Human papillomavirus (HPV) is a widespread virus and the leading cause of cervical cancer in women, a serious disease that affects millions globally each year. The HPV vaccination is currently the most effective method for preventing this infection and reducing the incidence of cancer. However, vaccination is often postponed for pregnant women as a medical precaution, creating an extended period during which they remain vulnerable to the virus. This situation raises an important question: What is the impact of delaying vaccination on the spread of HPV within the population and on overall efforts to eliminate the disease?
To address this question, this study developed an innovative dynamic modeling approach that effectively represents the complex interactions among individuals in the population: susceptible or infected individuals, pregnant women in various states, and vaccinated women. This model enables the simulation of the virus’s evolution over time and allows for an analysis of how the delay in vaccination affects the spread of infection.
The project involved creating a comprehensive system that accurately represents the dynamics of HPV transmission. We established specific compartments for different types of individuals and considered delays in vaccination related to pregnancy. To ensure the model’s accuracy and relevance, we selected biological and epidemiological parameters such as the probability of infection, disease progression, and vaccination rates from reliable scientific sources.

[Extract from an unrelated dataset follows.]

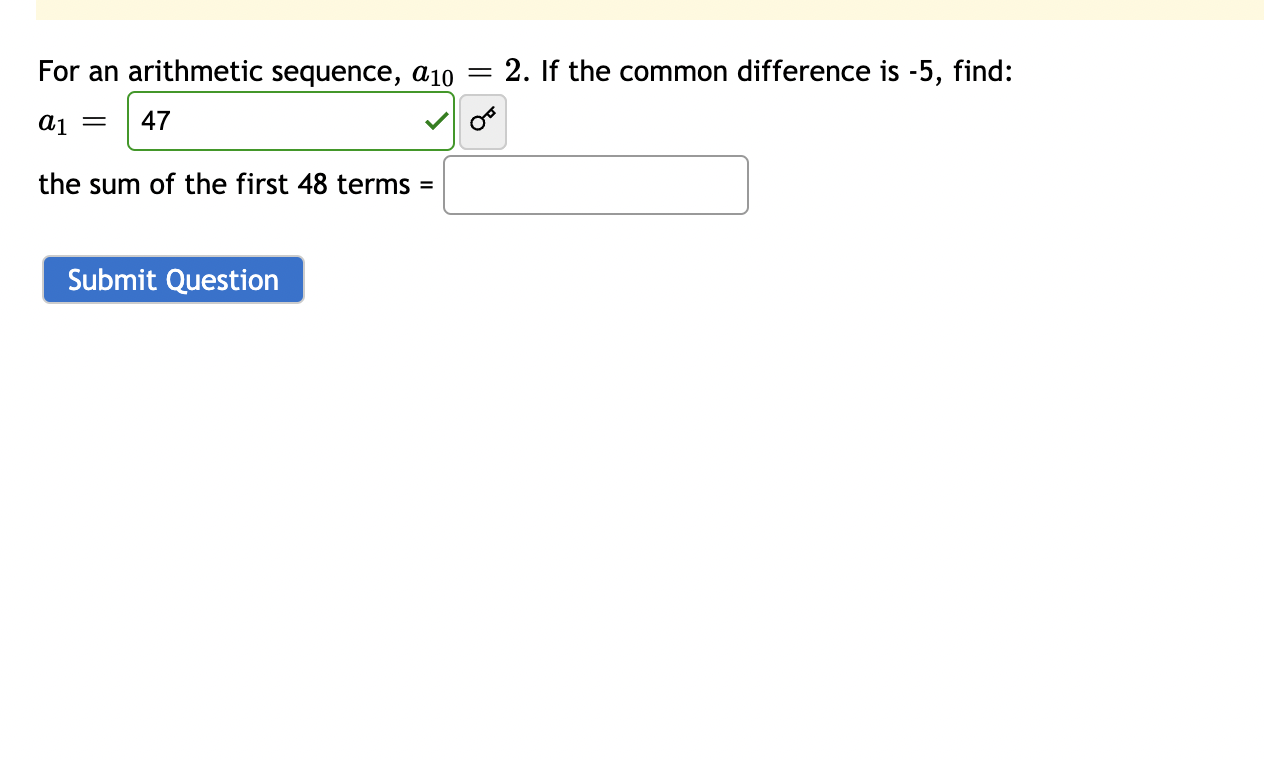
Task: Select the key button next to the checkmark
Action: coord(482,121)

A crucial aspect of the study was identifying the conditions under which the virus spreads or is eliminated. We utilized a key metric known as the basic reproduction number, which indicates the virus’s potential for spreading within the population. Our analysis revealed that when this number is less than 1, the disease is likely to diminish over time, even with vaccination delays. Conversely, when the reproduction number exceeds 1, delaying vaccination facilitates the virus’s spread, increasing the number of infected women and a heightened risk of long-term transmission.
To gain a better understanding of these dynamics, we conducted detailed numerical simulations. These simulations demonstrate the effects of vaccination delays across all population categories, allowing us to visualize how the virus spreads and how vaccination despite delays, can mitigate its impact. We created phase portraits to graphically represent the evolution of the virus under various initial conditions, providing a clear and intuitive illustration of the epidemic dynamics.
This thesis significantly contributes to the understanding of HPV and the effects of delayed vaccination. It serves as a valuable predictive tool for public health decision-makers, enabling them to optimize vaccination strategies and protect women, especially pregnant women. Additionally, it highlights critical moments when rapid intervention can prevent substantial virus spread.
This study is more than just a theoretical exercise; it combines scientific data, mathematical modeling, and simulations to provide concrete recommendations. It emphasizes the significance of effective vaccination strategies, contributes to the prevention of cervical cancer, and suggests ways to enhance public health both nationally and internationally.